Snapchat parent Snap will stop future development of its Pixy flying selfie drone, the Wall Street Journal reported on Thursday, citing people familiar with the matter. Pixy, which costs $230 (roughly Rs. 18.300), will continue to be sold in its current iteration, according to the report.
The news comes nearly four months after the Santa Monica, California-based company launched the pocket-sized Pixy camera, which can fly a few feet above its user to take photos and videos.
Snap declined to comment on the report.
Rising costs and other economic woes have forced companies to curb their marketing spend, hurting ad-reliant online companies such as Snap, Facebook-parent Meta, Twitter, and Pinterest.
Last month, Snap had warned of “incredibly challenging conditions” due to the current economic turmoil and increasing competition after reporting disappointing results.
The company, which is reeling from privacy changes made to Apple’s iPhone, had also said it would significantly slow hiring, invest in its advertising business and find new sources of revenue as part of its belt-tightening efforts.
On Monday, Snap said it had reached 1 million subscribers for its Snapchat premium subscription, after launching the service in June as a new source of revenue.

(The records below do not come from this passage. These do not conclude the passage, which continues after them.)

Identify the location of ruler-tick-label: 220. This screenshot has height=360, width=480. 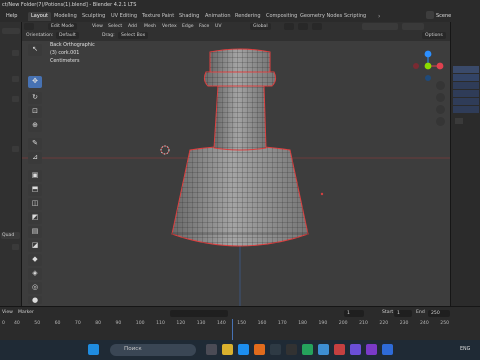
(384, 324).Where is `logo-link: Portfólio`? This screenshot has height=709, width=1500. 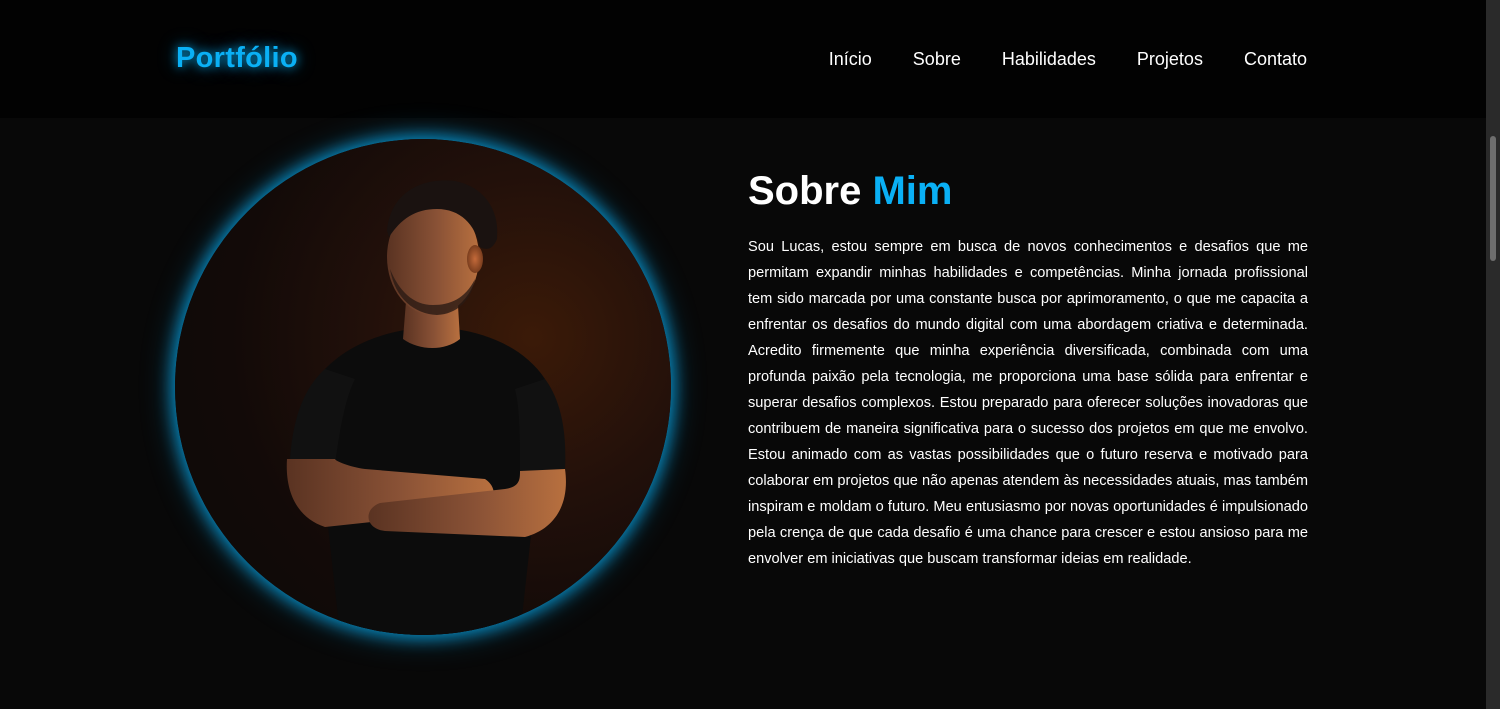 logo-link: Portfólio is located at coordinates (237, 58). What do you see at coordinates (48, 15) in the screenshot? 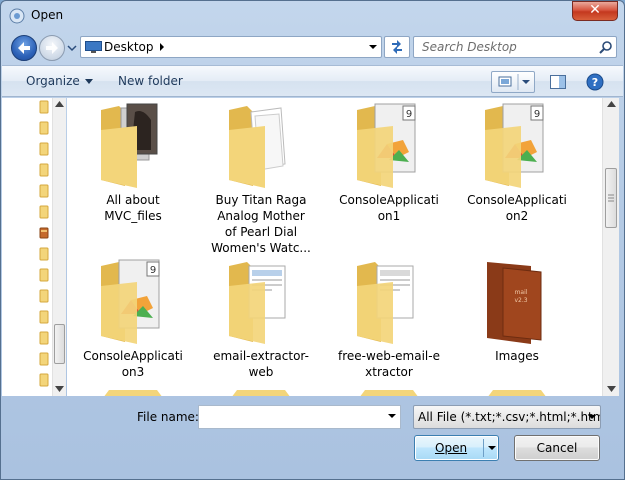
I see `window-title: Open` at bounding box center [48, 15].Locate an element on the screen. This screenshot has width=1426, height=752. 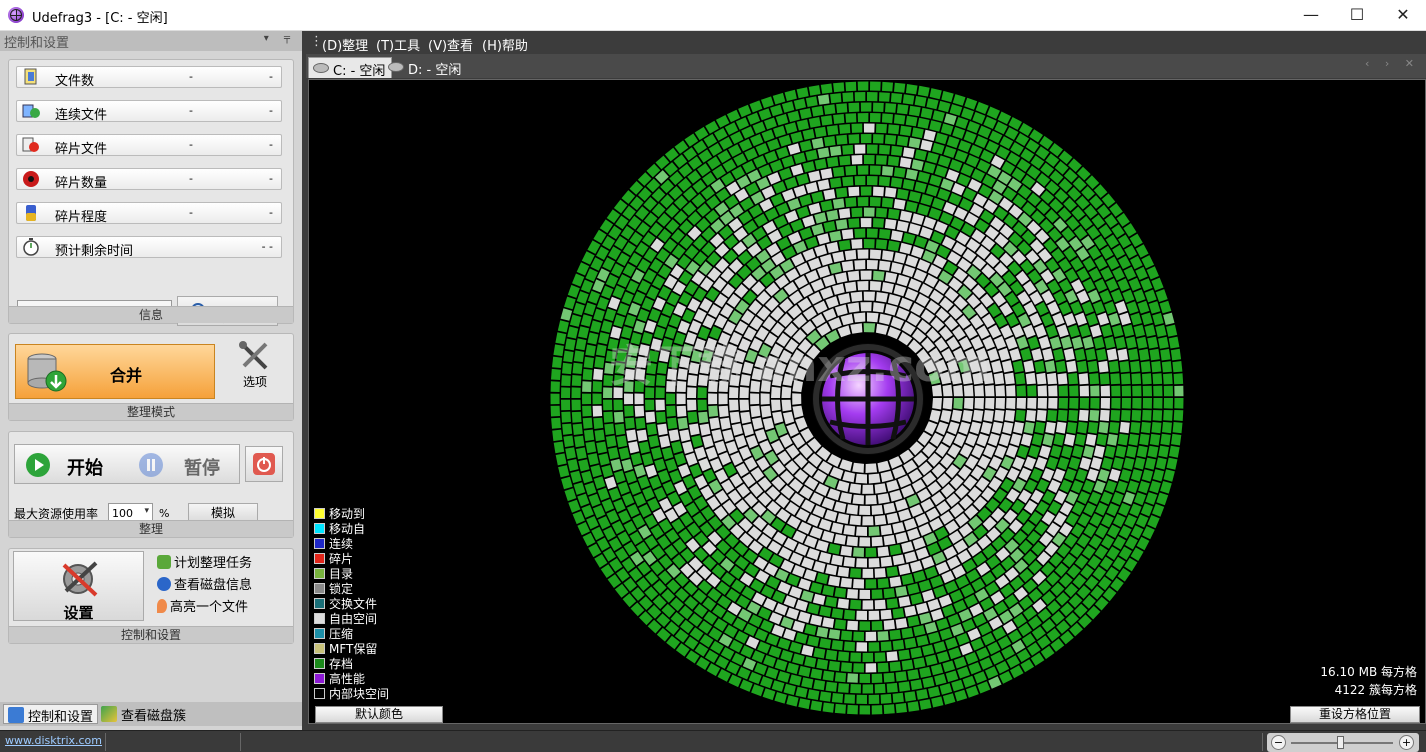
tab-control-settings: 控制和设置 is located at coordinates (51, 714).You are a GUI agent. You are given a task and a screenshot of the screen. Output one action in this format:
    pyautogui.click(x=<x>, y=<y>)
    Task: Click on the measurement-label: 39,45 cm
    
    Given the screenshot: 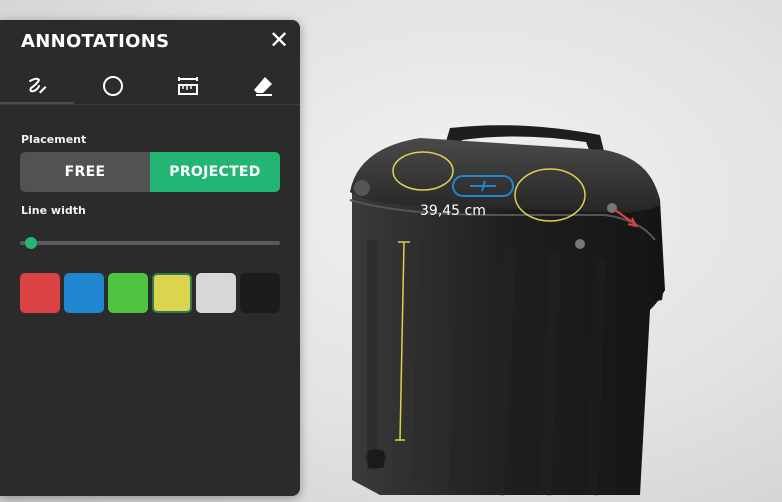 What is the action you would take?
    pyautogui.click(x=453, y=211)
     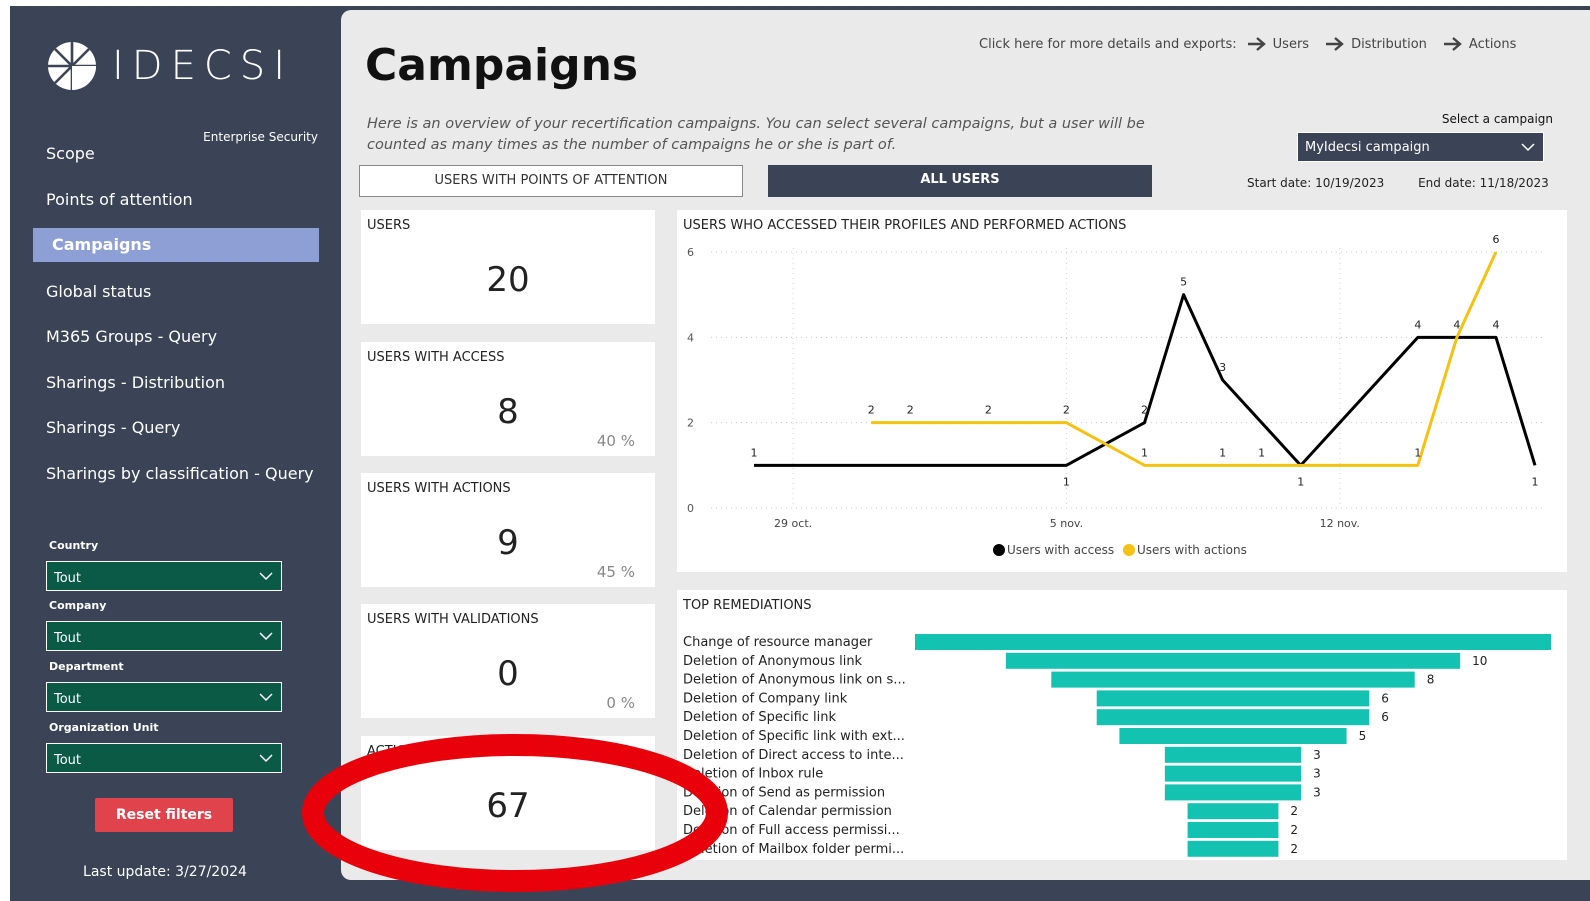 What do you see at coordinates (211, 872) in the screenshot?
I see `last-update-value: 3/27/2024` at bounding box center [211, 872].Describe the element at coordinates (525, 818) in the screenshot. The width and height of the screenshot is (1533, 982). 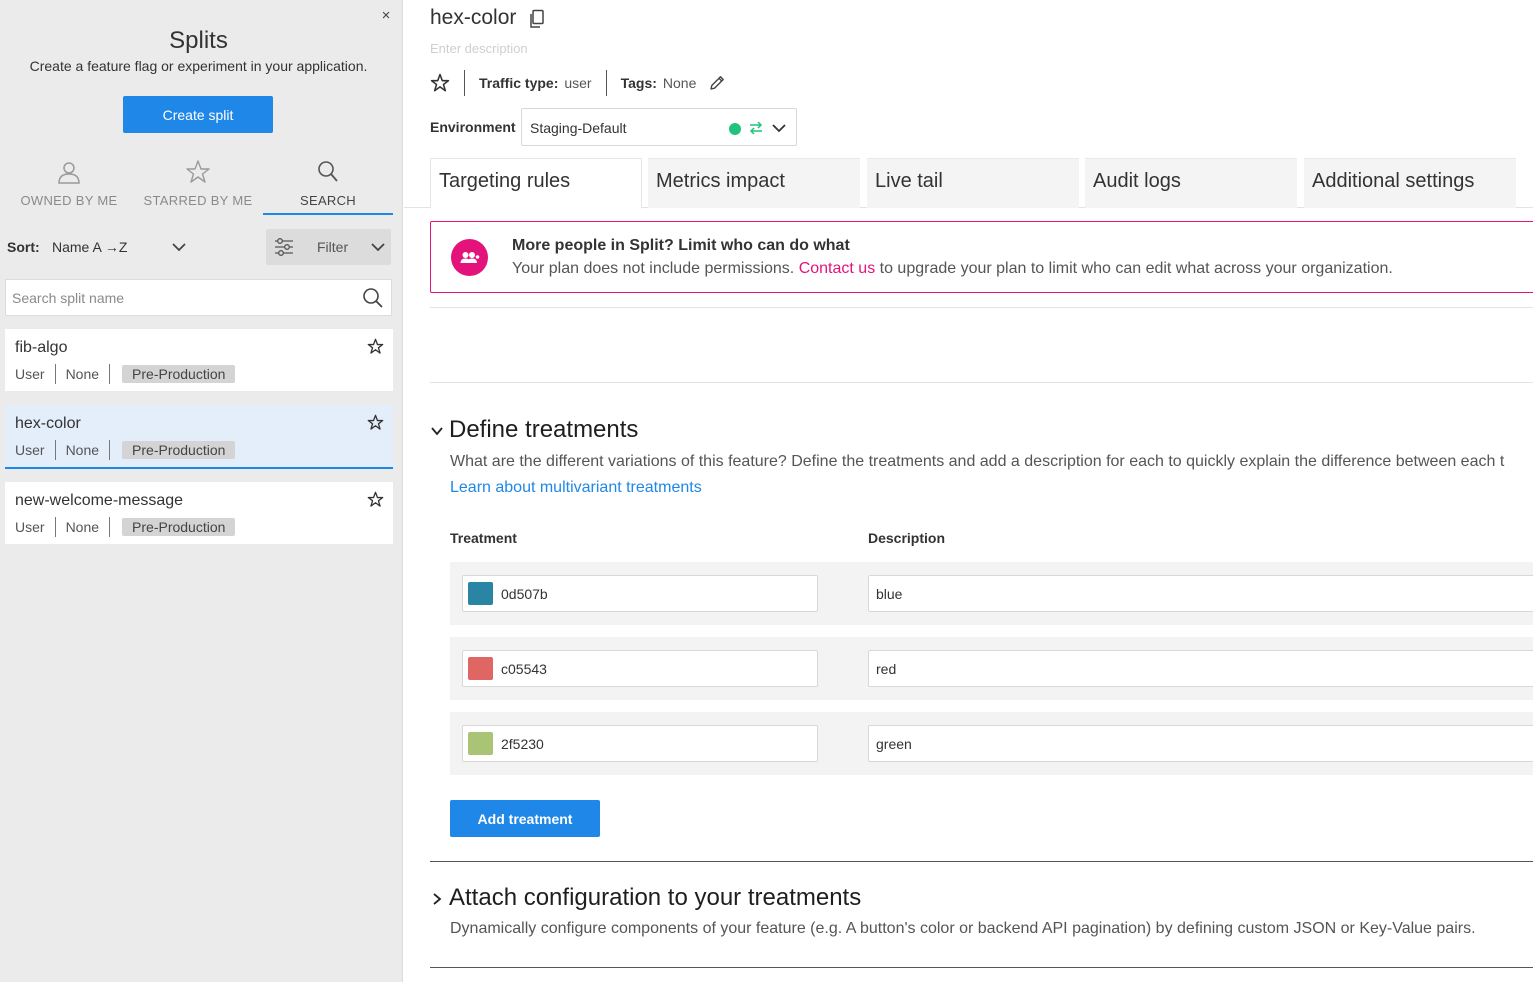
I see `add-treatment-button: Add treatment` at that location. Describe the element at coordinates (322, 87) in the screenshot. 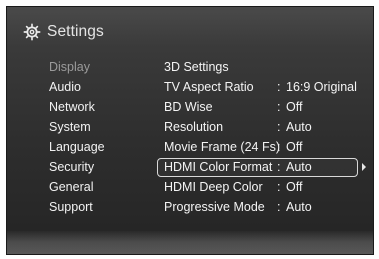

I see `option-value: 16:9 Original` at that location.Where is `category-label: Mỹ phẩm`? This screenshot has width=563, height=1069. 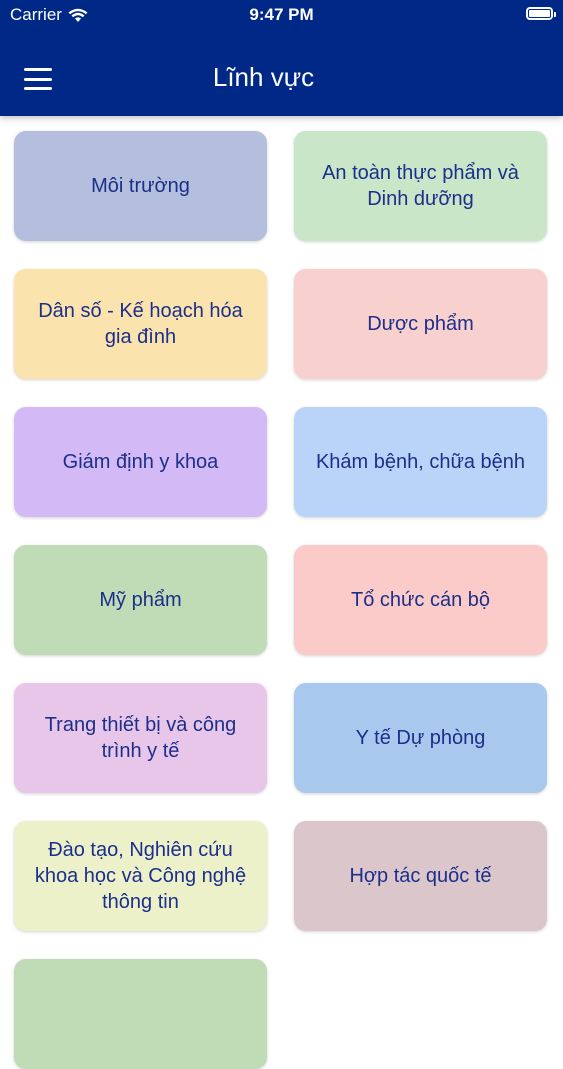
category-label: Mỹ phẩm is located at coordinates (140, 600).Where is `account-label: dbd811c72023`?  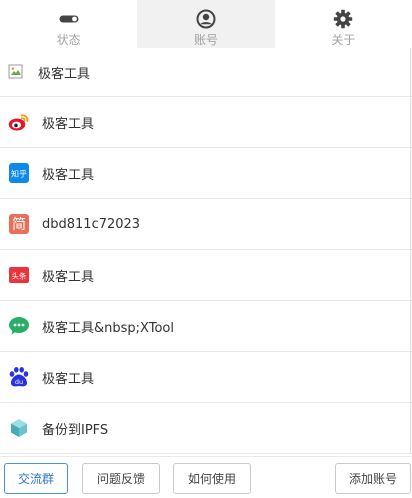 account-label: dbd811c72023 is located at coordinates (92, 224). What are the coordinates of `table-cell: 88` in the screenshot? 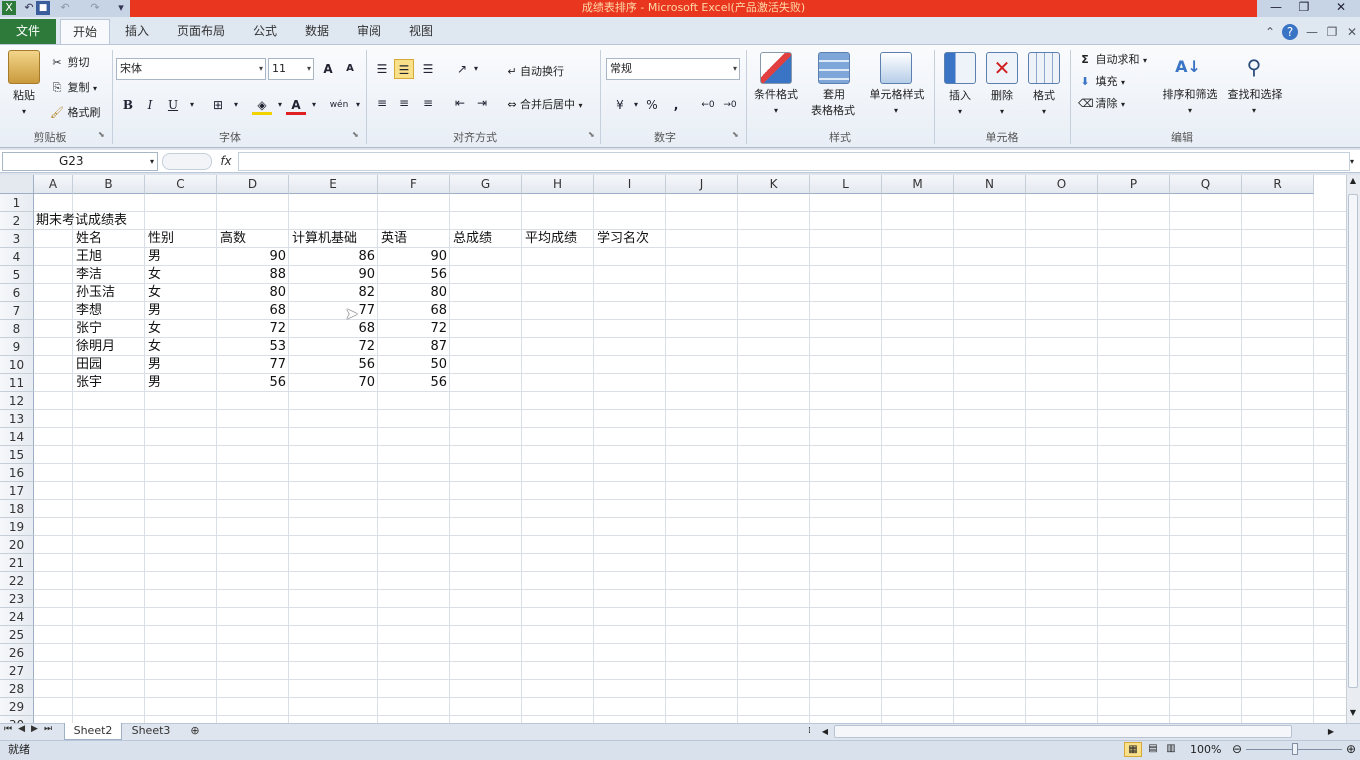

Social media companies including Snap, Twitter, and Meta Platforms, which all earn the majority of revenue from selling digital advertising, are facing a weakening ad market due to record-high inflation causing brands to reign in their marketing spending.
Snap’s shares dropped 25 percent last month after disappointing second quarter earnings, as it suffered from weaker advertising demand than Wall Street had expected. Chief Executive Evan Spiegel said the company would work to speed up revenue growth, in part through new sources of revenue.